Note: This is a live document and will be expanded upon as this project progresses

Welcome to my hell

This project outline is going to be very difficult to not seem ranty as it addresses a number of my daily professional pains. The exciting part of data science is that it is still very new and much like the wild west. The horrible part of data science is that it is very new and much like the wild west. Sometimes I wonder if Polio would be better than dealing with some issues I have to address on a daily basis. To get you up to speed, understand that there are four main aspects to working with data:

The data (duh)

is problematic because there are a million different formats, with varying levels of structure, and loosely follow some poorly if not ad hoc defined schemas. This means that if you want to run a program on a piece of data, you have to interconvert it between different variants of the same format. This often turns into manually editing the file. Many of the formats are text based and encode data as text, this gives rise to many free-form variants, including using different text cases (upper vs lower) and value identifiers that are synonyms of each other.

Other than the data document itself there are storage requirements that have to be met. Data security is vital if you are ever working with human data, with legal implications if you mess up. This means that moving data from one compute resource to another can be tedious, not because accessing them is difficult but because you have to go through a lot of hoops to figure out if you are allowed to store that data there. The size of the data is another issue, often you are working with hundreds of gigabytes, possibly spread over millions of little files. You can quickly slam into a poorly documented resource quota midway through an analysis only to have to pack up and move the data to another system to get around the quota.

Access patterns of the data also need to be considered, and you need to place the data in a location that the underlying hardware can support. Data that is read-only, read-once has very different technical requirements than data that is being written to millions of times per second. It is usually a process of trial and error to figure out how any tool accesses the data. Meaning you have to start processing the data, wait for the system to explode, move the data to a more appropriate location, rinse, repeat.

The tools

are the largest part of the problem. They are often written by students with little to none of the practices you might expect of a professional programmer. Documentation is usually sparse if it exists, and the code is usually written by someone who wanted to get creative with code structure. Many of the tools are also decades old, and still in use because the algorithm they implement is conceptually very useful despite the implementation.

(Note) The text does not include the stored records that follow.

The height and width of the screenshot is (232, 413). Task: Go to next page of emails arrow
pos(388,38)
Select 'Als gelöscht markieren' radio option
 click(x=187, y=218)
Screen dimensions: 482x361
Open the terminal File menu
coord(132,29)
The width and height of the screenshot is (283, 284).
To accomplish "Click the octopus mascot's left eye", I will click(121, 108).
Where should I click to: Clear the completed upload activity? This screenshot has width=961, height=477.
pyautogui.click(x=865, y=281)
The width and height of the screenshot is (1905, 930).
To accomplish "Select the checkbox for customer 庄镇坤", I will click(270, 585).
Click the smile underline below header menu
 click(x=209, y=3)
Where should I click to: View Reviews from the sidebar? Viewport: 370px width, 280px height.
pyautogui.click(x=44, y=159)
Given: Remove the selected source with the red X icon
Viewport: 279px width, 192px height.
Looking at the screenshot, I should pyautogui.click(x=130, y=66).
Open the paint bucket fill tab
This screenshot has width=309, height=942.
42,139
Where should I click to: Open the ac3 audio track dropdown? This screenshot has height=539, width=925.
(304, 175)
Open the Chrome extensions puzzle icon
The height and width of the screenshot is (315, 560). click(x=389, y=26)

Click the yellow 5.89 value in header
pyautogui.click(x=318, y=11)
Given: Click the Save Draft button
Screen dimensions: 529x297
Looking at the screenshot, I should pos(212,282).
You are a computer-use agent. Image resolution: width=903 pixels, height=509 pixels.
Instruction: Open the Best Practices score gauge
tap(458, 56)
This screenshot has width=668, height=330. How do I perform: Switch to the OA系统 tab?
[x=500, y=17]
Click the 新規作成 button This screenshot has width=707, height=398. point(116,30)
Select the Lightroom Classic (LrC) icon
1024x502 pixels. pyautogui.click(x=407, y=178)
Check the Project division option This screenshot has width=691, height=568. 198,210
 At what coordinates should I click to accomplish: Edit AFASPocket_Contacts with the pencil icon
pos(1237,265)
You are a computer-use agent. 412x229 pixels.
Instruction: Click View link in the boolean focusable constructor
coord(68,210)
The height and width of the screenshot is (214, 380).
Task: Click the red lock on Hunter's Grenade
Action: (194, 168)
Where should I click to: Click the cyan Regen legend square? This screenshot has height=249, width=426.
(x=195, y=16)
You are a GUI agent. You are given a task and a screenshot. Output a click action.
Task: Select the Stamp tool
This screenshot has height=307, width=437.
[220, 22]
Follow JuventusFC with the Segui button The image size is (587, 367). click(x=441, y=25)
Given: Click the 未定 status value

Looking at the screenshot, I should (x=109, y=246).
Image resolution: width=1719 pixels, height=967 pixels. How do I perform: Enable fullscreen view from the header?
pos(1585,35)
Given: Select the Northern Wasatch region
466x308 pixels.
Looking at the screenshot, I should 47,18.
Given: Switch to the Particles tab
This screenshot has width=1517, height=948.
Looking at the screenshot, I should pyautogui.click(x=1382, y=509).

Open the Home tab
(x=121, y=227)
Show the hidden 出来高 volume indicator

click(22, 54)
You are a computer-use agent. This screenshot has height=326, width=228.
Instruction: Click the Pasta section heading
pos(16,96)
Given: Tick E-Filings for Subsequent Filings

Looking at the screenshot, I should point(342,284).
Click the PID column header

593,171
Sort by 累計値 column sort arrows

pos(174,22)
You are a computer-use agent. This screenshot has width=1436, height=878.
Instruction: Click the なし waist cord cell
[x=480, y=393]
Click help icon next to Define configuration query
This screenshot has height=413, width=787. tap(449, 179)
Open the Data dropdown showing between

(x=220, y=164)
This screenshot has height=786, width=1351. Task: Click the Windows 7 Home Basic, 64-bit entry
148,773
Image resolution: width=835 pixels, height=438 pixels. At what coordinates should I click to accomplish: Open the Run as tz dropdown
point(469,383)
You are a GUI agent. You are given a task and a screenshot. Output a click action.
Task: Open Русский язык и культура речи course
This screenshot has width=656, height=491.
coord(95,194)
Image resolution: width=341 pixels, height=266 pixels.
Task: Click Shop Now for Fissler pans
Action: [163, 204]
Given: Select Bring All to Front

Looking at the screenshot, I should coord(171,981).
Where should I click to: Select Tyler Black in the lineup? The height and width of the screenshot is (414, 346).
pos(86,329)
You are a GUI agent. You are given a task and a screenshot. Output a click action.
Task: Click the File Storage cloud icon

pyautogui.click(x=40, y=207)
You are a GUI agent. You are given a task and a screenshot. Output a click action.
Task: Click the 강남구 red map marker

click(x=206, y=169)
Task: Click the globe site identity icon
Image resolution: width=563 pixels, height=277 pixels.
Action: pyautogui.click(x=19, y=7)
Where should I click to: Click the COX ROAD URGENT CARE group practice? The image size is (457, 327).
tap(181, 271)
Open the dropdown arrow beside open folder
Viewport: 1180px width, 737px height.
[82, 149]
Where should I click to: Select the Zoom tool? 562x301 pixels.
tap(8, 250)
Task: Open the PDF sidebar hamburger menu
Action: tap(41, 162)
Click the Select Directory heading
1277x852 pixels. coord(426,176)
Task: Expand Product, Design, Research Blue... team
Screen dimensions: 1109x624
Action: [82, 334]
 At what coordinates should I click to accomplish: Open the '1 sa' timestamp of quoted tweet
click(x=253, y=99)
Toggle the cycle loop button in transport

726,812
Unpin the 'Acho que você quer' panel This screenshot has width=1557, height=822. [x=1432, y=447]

Software that has been optimised generally optimises for the wrong things and put huge demands on a single compute node. The chosen language that the software was written in is often completely inappropriate for its purpose, and there is an unmanageable variety of dependencies each language ecosystem pulls in. Some software even has undeclared dependencies that require low level hacking to determine why it works on some systems and not others.

The infrastructure

is less inherently a problem and more just dealing with the variety of environments and restrictions that each one places.

The pipeline

attempts to manage all the above. While not necessary, when working with large volumes of data it is often important to automate the tasks of running tools on datasets, in series. There are a number of solutions available that provide mechanisms and abstractions to describe and manage the previously mentioned elements. Most of these solutions are very constrained to support a narrow selection of infrastructures, are ignorant of the data as they execute tools, or force the user to describe the pipeline in a proprietary format. Many solutions can be quite cumbersome to set up and maintain, require tight integration with the infrastructure, or place strict requirements on the infrastructure.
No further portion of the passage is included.